Transfer to a food processor or blender and pulse briefly, 3 to 5 times, just enough to blend all ingredients together into a very rough paste, with little chunks of shrimp still visible. Return the shrimp mixture to the bowl. If you have time, cover and refrigerate for 30 minutes or so; this makes the mixture a bit easier to handle.
Set out the sugarcane stalks on a work surface, and have the shrimp mixture and a small bowl of water at hand. Cut each stalk of sugarcane in half crosswise, to make 8 short stalks. Then cut each short stalk lengthwise into quarters, to make a total of 32 stalks, about inches long.
Dip your hands in water, and put 1 tablespoon of the shrimp mixture in the palm of your left hand. Press a 3-inch sugarcane skewer into the shrimp mixture, and then mold the shrimp mixture to encircle the skewer. Press to seal the shrimp to the cane, leaving both ends free to use as handles. Set aside on a plate while you prepare the remaining skewers in the same fashion.

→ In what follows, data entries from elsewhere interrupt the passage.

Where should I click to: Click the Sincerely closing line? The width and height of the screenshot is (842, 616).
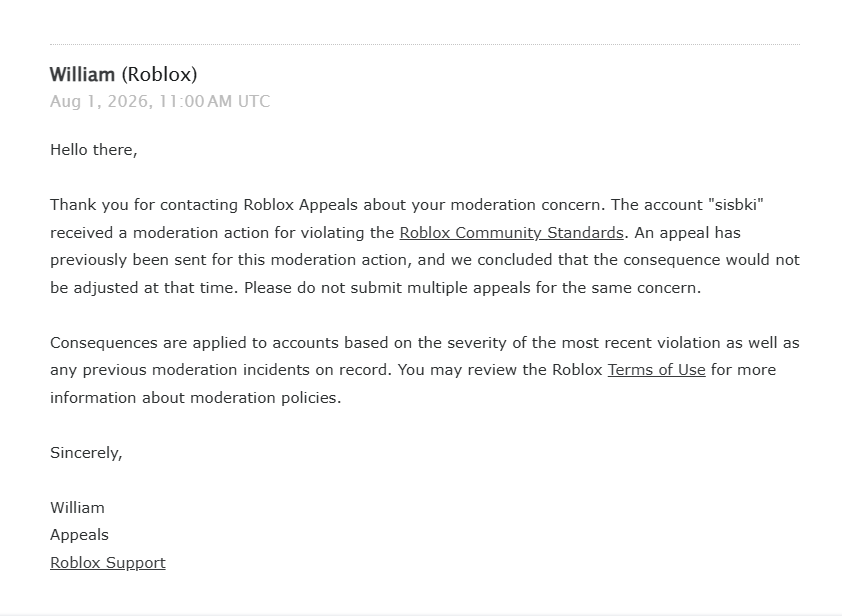point(86,453)
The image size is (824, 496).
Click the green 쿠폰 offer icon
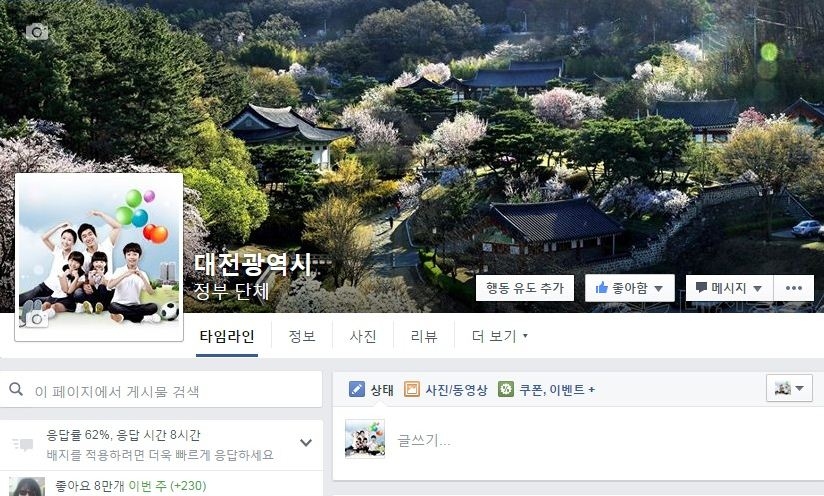tap(506, 389)
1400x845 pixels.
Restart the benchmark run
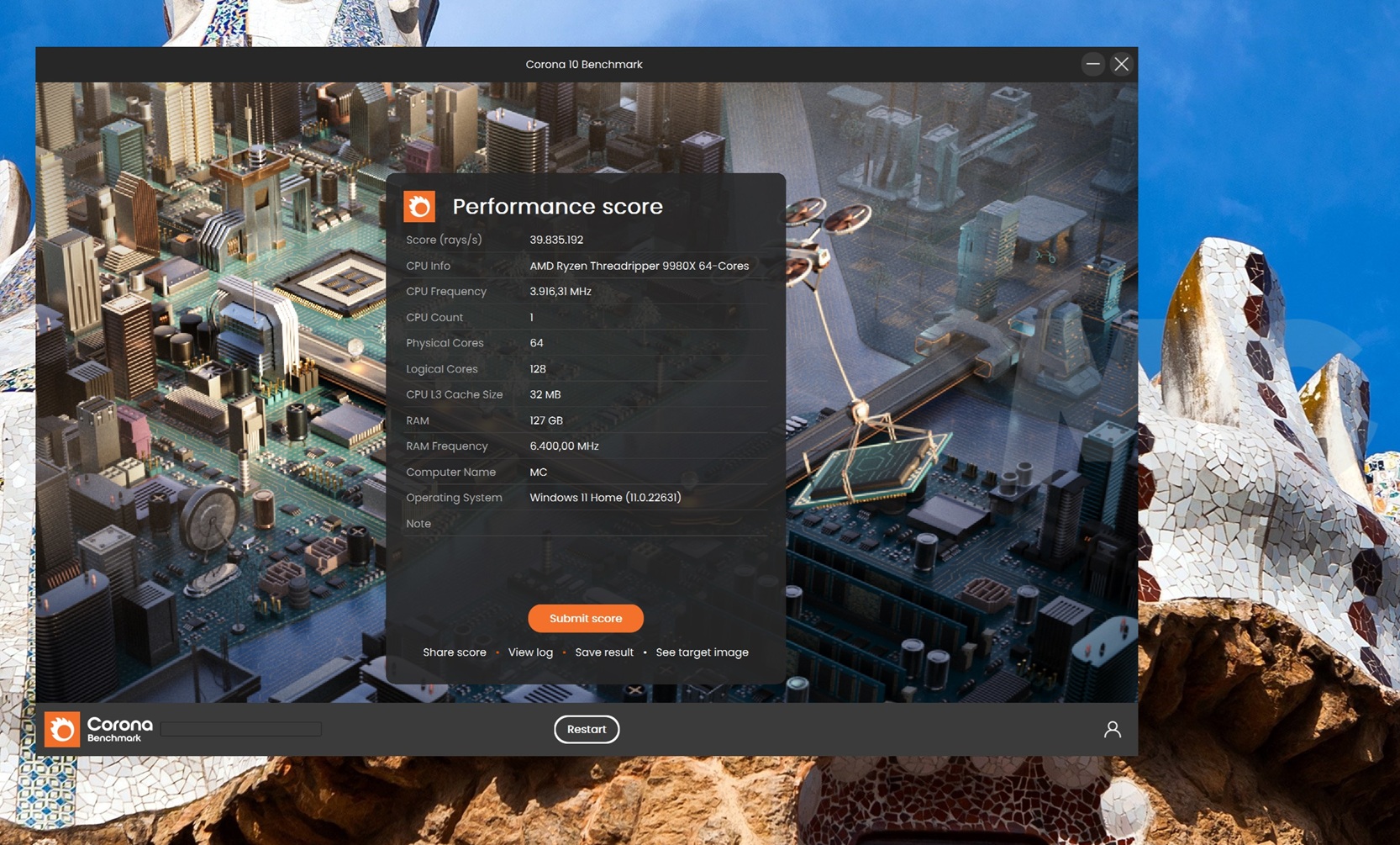[x=586, y=729]
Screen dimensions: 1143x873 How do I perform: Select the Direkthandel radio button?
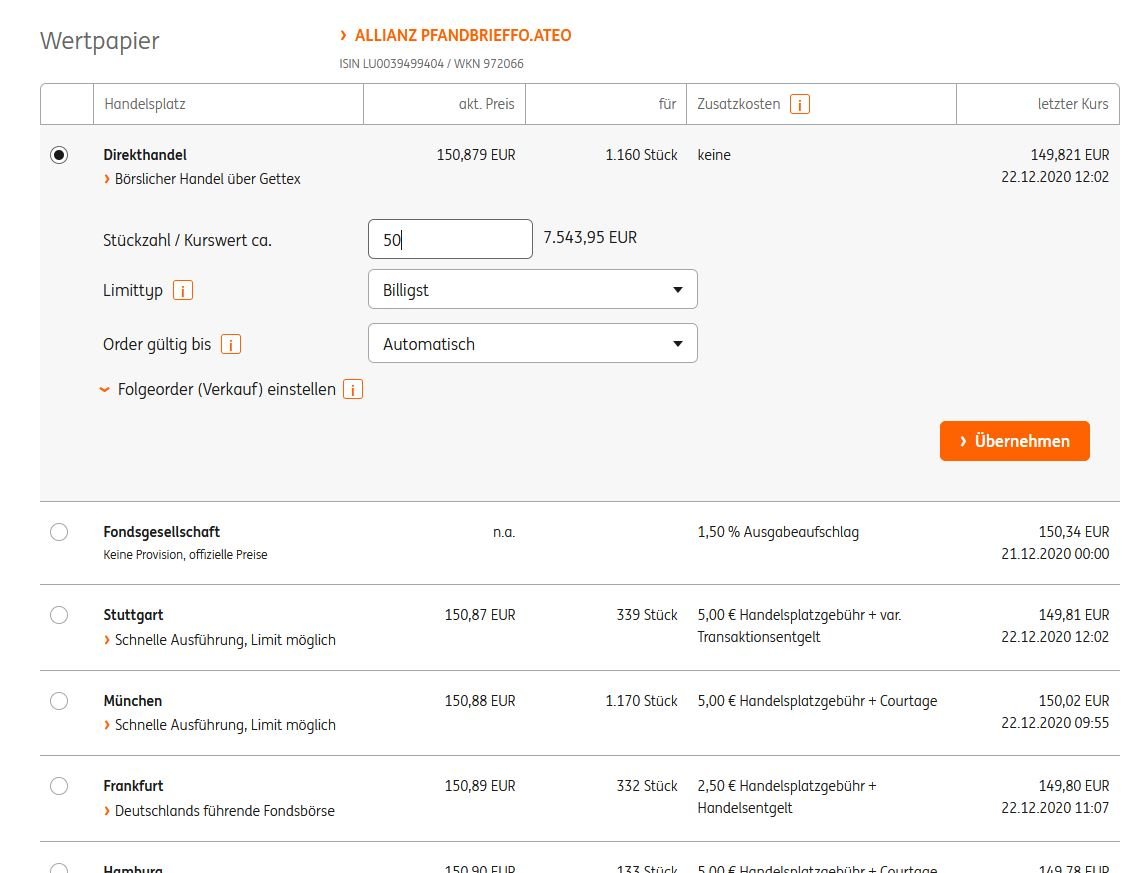[59, 155]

Preheat the oven to 400°F, or lightly oil a grill pan or skillet until very hot. Place the sugarcane shrimp on the lightly oiled surface of the grill rack and cook, turning often, until the shrimp are pink, nicely browned on the outside, cooked to the center, and firm to the touch, 2 to 4 minutes or in the oven for 5 to 7 minutes, or in the hot skillet or grill pan, turning often, until browned and cooked through.
Transfer the shrimp to a serving platter and serve hot or warm, with Everyday Dipping Sauce.